Warp
ALL THE CRAZY SHIT GOES DOWN HERE.
Also called the "Empyrean" or "Immaterium," the Warp is a sort of parallel dimension to the real world. Some say that it is actually the just a far-future name for "Hyperspace", because of the similarities. Plus, it would be practical if one was also to take the Star Wars/Star Trek/Doctor Who/Every other sci-fi series ever into the fictional universe. It is primarily composed of psychic energy, shaped by the emotions of those living in the real world, especially those with psychic power. It is used by most major factions for faster-than-light travel and communication, because the laws of physics don't apply there.
If you're not a Chaos god, a Chaos Spess Mehreen or a Daemon, you probably have no business being here. Which of course means that all the sapient races of the galaxy flock to the Warp like boy scouts to a knot-tying badge, except for the Tau (who are only just discovering the horrors awaiting them here) and the Necrons (Which haet it).
Think of the warp as a mixture between Hell, the everchanging chaos of Limbo The Far Realm and Hyperspace, it works a bit like that. However this doesn't mean there are no benevolent entities in warp, the problem is they interfere with Materium once in a billirion years and when they do they actually do nothing of significance (ie. Watchers in the dark, they don't do shit, just watch and once in a while warn a random person that can't do shit about whatever minor god of rape they are watching).

**To do**
a - Name the kinds of beings that, according to the article on the Warp, have business being in the Warp.
b - In the article on the Warp, what is the Warp mainly made of?
c - Keep the article on the Warp going from its final sentence, in the same tone.

**Provided data**
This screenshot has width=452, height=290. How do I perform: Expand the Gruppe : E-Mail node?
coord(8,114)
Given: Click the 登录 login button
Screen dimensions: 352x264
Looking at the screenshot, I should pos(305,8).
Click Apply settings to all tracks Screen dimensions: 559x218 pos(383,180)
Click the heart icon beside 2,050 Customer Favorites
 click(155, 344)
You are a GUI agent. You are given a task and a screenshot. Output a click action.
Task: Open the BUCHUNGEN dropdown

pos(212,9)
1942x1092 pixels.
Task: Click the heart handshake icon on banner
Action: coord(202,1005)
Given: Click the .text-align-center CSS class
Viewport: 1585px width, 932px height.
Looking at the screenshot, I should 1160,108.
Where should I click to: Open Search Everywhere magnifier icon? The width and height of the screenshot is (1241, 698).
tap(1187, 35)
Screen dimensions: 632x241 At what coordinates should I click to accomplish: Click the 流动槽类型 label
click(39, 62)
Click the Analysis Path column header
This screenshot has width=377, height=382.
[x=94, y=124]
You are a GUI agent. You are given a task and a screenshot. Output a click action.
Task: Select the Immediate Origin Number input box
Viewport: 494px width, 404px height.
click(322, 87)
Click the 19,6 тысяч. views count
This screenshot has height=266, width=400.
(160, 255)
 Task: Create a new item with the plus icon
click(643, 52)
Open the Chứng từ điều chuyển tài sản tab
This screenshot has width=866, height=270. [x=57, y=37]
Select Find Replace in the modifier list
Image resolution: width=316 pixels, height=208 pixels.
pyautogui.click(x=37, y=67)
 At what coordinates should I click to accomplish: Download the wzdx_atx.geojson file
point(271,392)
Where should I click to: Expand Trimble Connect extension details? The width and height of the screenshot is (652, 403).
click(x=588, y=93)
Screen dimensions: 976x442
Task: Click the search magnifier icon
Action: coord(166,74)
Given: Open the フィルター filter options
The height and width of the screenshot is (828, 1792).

**Exercise responses**
a - A Chaos god, a Chaos Spess Mehreen, and a Daemon.

b - Psychic energy, shaped by the emotions of those living in the real world, especially those with psychic power.

c -
Warp travel is used to speed everything up so it doesn't take forever to get to places. Unfortunately, the Imperium of Man has shitty protection against it, and effectively plays a game of Russian roulette in hopes that they wouldn't get themselves killed speeding towards wherever the Empra tells them to.
History
Every little thought or emotion affects the Empyrean to some degree, most people can't do much to the warp on their own, but lots of people thinking similar thoughts or feeling similar things will have an pronounced effect, especially if said people are psychic. During the time of the dinosaurs and before, the old ones were cranking out powerful psykers like there was no tomorrow to fight the C'tan and the Necrons, shitting out creatures like Orks, Eldar, Slann, and who knows what else to fight the endless tide of mummy robots and star eating, life energy nomming lovecraftian energy gods, and they still lost. All the RRRRRRRRRRRRAAAAAAAAAAAAAAAEEEEEEEGGGG!!!!!! felt during the fighting by all those powerfully psychic races as they fought and died changed the warp in the milky way from a calm place where you could get anywhere you wanted without much trouble and do so very quickly into the hell hole it is now, minus the daemons. Instead, there were squid jelly fish things called Enslavers who would mind control psykers and eventually turn them into a warp portal which would both kill the psyker and allow more Enslavers to come out.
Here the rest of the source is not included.